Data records
Start of Block
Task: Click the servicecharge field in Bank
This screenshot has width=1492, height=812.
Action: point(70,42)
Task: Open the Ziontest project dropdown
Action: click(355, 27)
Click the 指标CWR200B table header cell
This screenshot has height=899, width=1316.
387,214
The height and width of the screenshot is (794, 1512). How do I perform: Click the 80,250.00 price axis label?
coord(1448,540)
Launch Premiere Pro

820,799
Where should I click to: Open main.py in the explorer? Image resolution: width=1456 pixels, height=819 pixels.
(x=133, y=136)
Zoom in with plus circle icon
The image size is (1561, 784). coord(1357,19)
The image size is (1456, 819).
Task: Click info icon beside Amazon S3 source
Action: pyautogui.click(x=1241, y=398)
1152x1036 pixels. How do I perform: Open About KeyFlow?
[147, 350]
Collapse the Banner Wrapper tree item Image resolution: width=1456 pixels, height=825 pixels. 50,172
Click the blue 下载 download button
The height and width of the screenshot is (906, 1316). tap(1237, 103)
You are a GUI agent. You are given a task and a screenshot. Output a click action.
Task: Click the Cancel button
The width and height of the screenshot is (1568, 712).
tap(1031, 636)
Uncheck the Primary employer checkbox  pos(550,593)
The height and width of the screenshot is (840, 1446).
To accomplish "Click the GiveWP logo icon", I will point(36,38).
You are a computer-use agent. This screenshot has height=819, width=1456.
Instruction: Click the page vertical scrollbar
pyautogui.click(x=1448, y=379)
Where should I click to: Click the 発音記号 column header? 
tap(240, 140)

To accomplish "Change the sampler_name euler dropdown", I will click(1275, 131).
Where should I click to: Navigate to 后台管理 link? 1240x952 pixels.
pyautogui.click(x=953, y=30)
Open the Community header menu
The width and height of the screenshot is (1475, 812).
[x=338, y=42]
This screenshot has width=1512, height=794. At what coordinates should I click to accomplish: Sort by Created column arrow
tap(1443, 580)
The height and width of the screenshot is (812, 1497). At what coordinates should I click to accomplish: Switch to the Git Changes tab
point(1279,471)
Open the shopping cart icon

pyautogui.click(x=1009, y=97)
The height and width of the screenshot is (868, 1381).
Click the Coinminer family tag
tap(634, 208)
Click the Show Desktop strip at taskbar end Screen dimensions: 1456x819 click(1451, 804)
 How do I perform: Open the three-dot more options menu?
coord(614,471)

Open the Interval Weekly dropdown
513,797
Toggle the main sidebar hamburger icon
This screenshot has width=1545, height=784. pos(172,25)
End of Block
INSTRUCTIONS TO FOLLOW:
Your answer should be a single number: the count of lines above with the word "will".

OUTPUT OF THE TASK:
2